» REQUIRED TASK
Copy the rows below without changes, starting at the line with "Given: Click the crossed-out camera icon" and going through the end of the rows. Leave out the pictures.

>> begin

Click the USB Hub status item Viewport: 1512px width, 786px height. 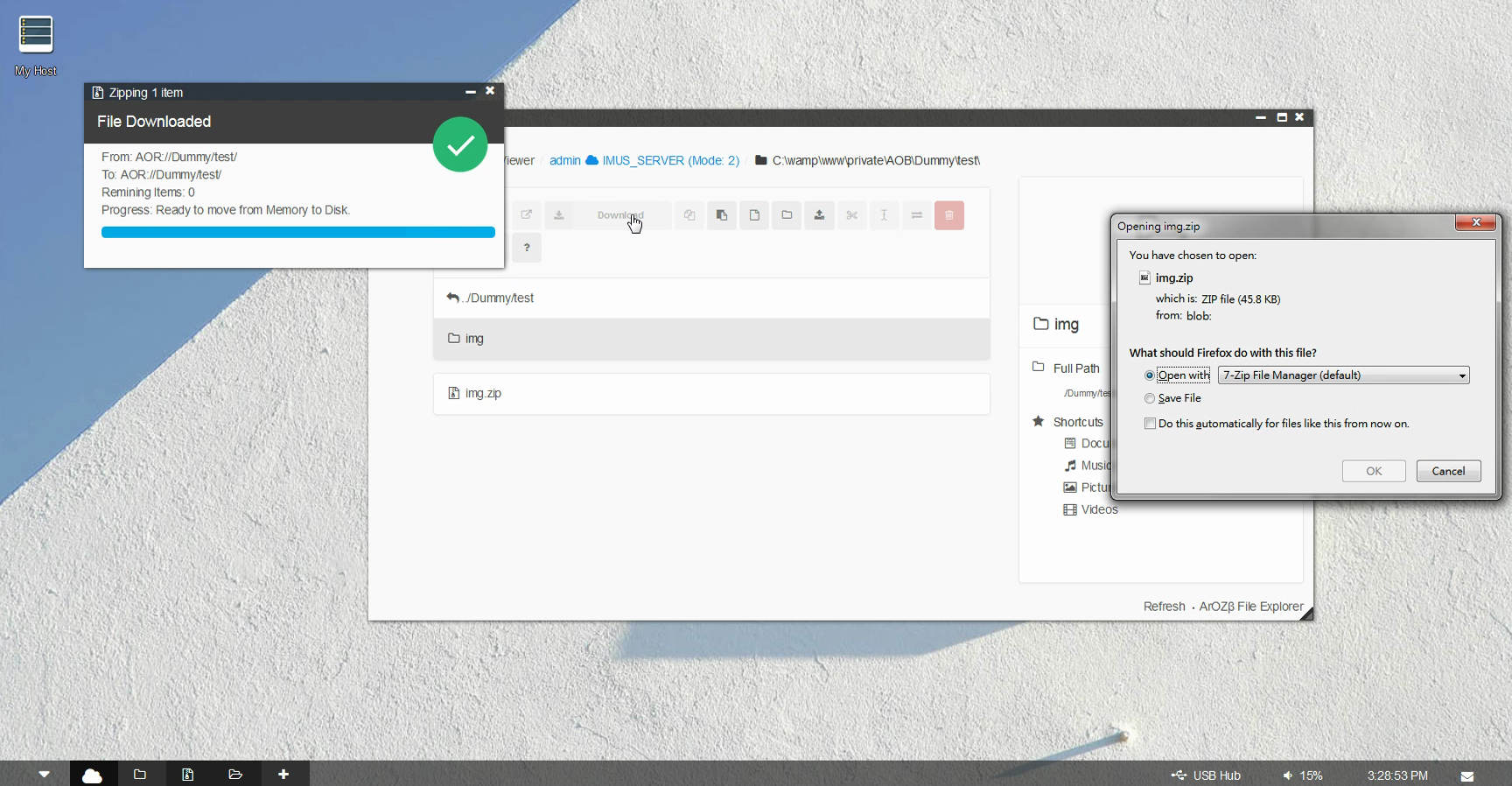click(1207, 775)
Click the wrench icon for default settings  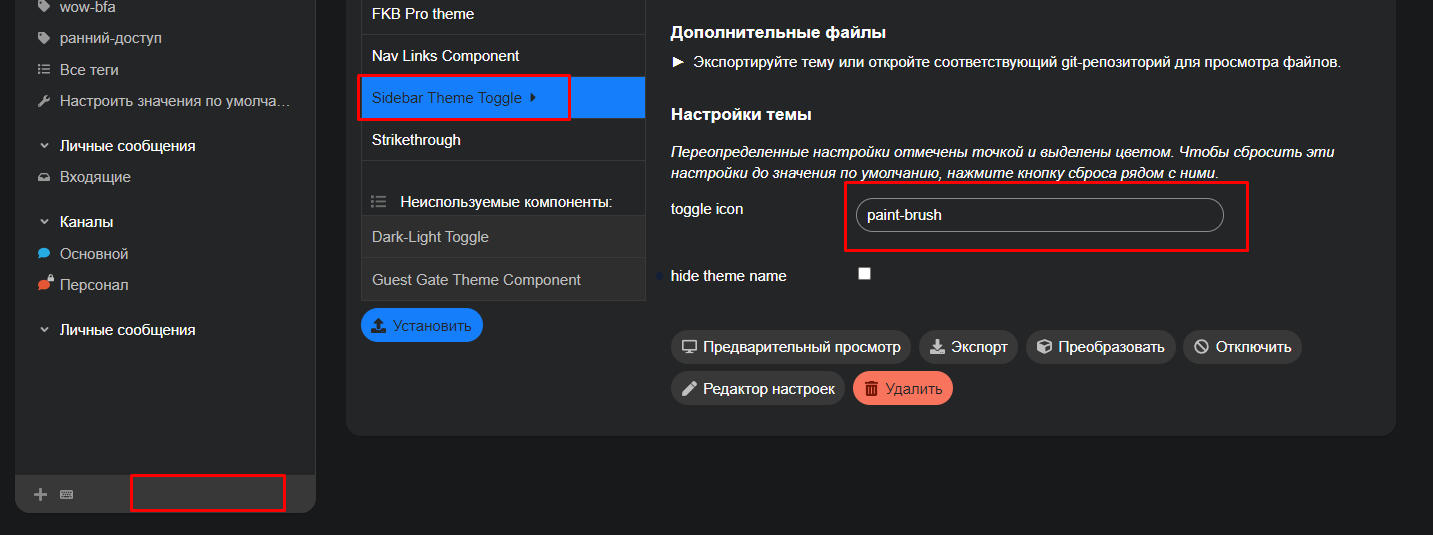[43, 101]
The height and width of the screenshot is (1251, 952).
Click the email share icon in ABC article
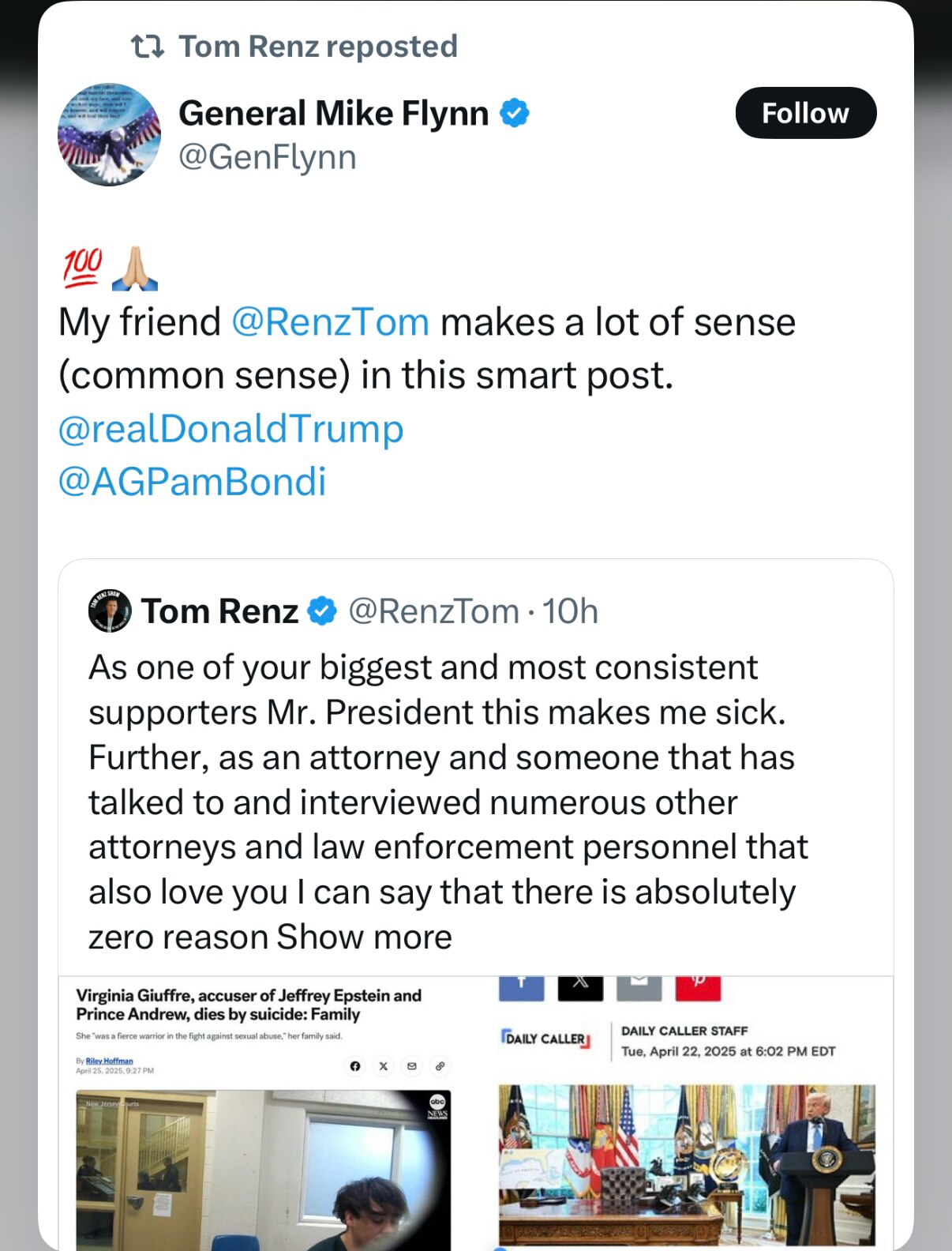point(411,1066)
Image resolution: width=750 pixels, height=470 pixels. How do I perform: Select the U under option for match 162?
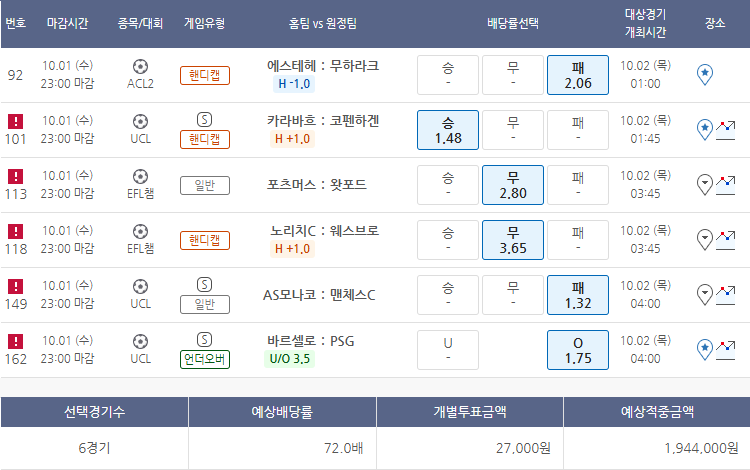tap(448, 350)
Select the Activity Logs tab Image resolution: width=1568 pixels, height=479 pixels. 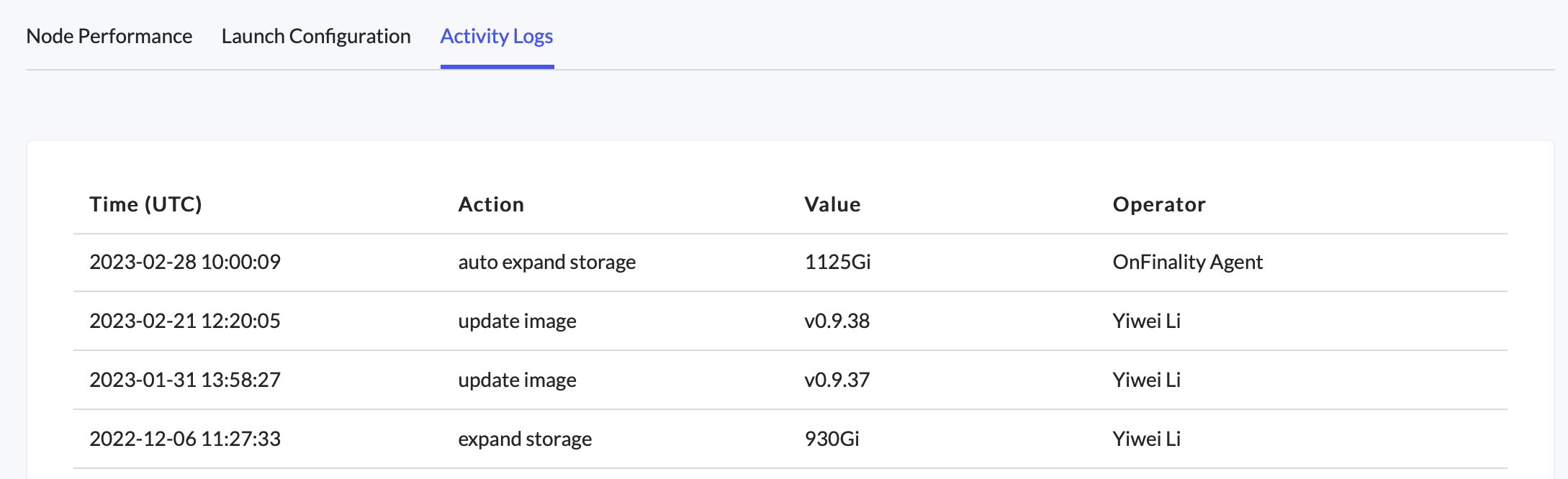coord(496,36)
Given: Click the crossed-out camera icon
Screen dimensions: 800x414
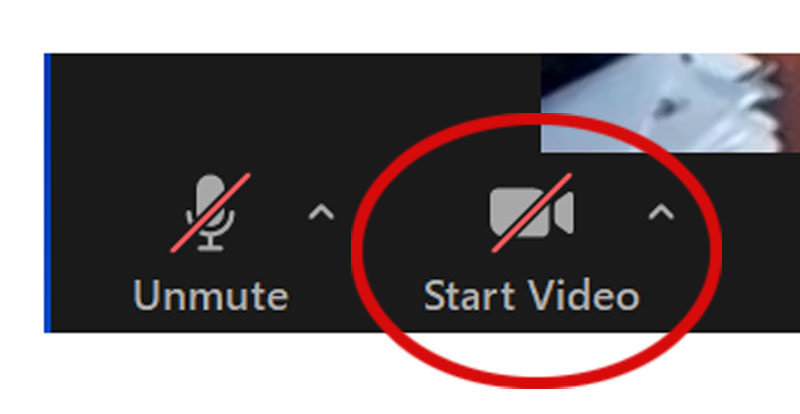Looking at the screenshot, I should 532,213.
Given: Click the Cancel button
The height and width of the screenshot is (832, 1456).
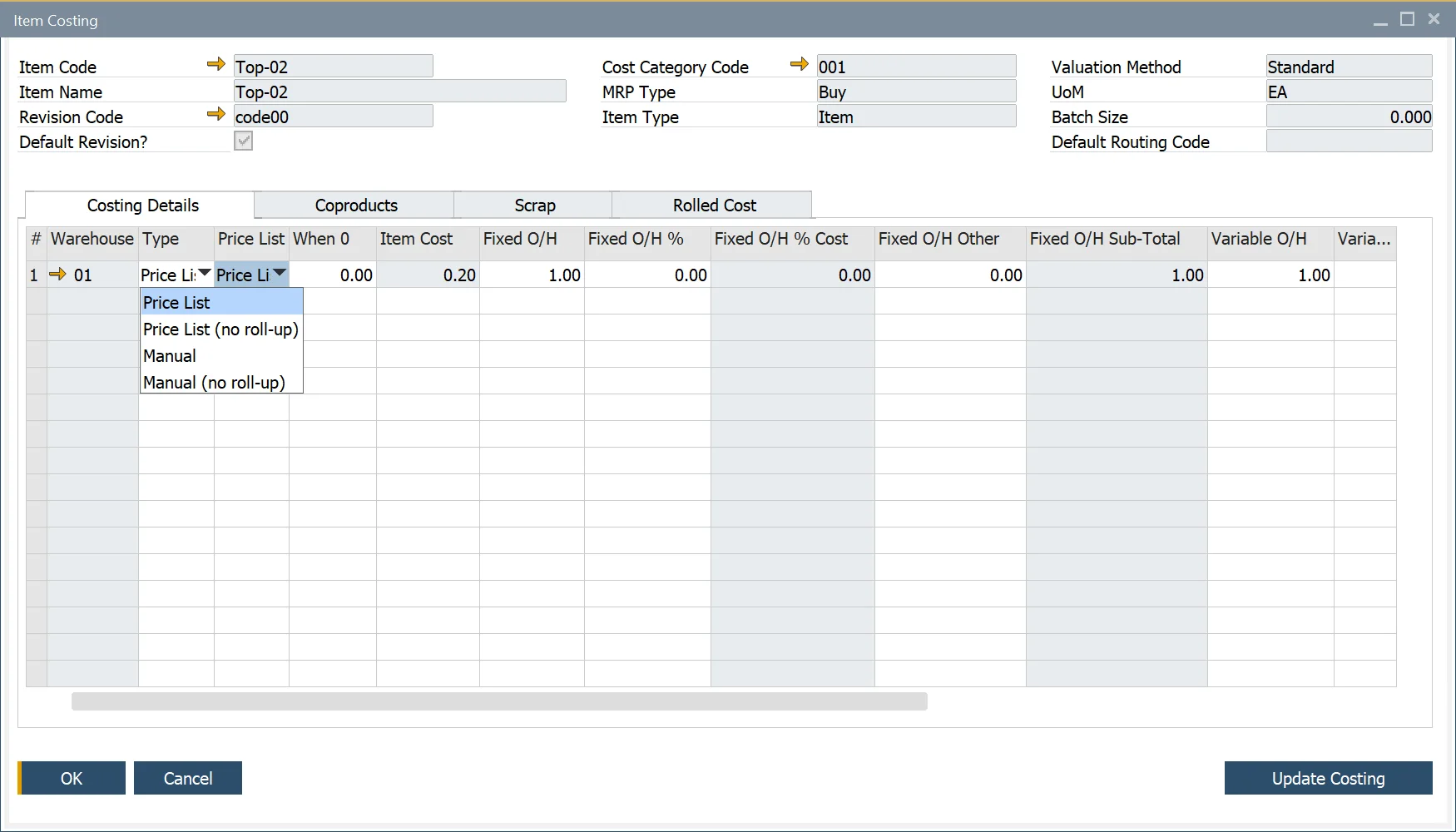Looking at the screenshot, I should click(187, 778).
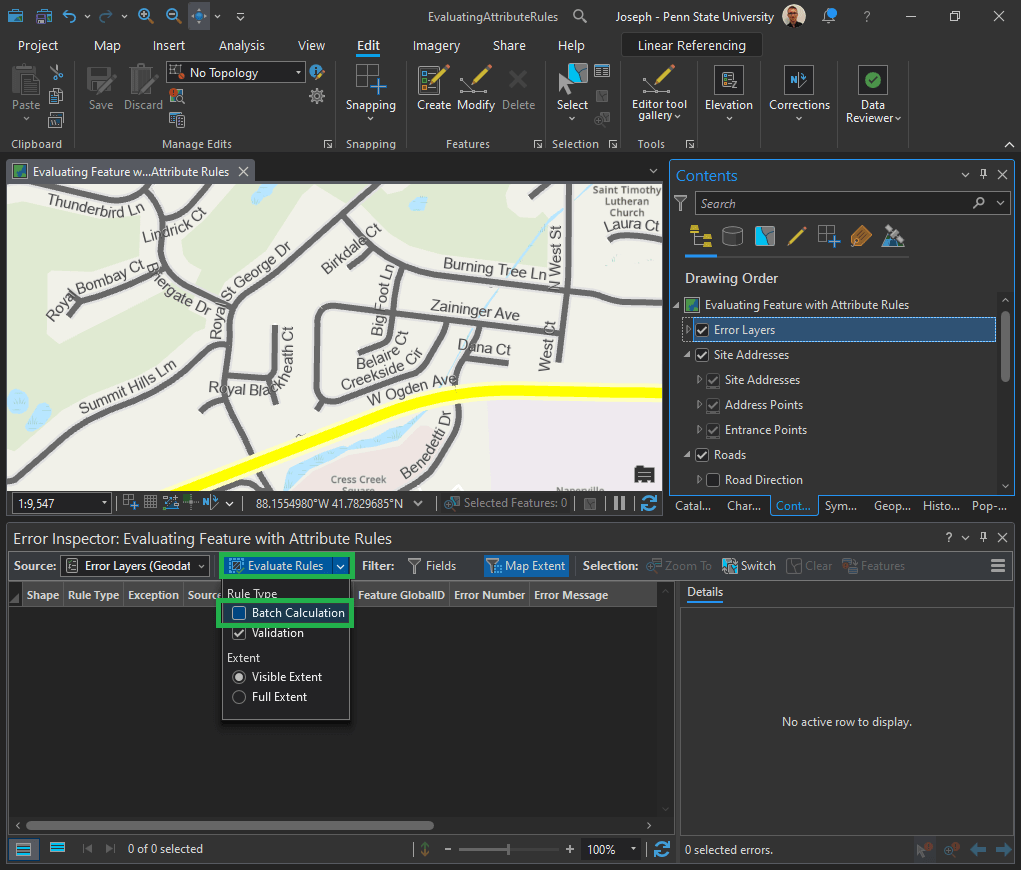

>> end

» ANSWER FOR THE TASK
Given: Click the crossed-out camera icon
Screen dimensions: 800x414
Looking at the screenshot, I should 532,213.
Given: Click the Cancel button
The height and width of the screenshot is (832, 1456).
Looking at the screenshot, I should click(187, 778).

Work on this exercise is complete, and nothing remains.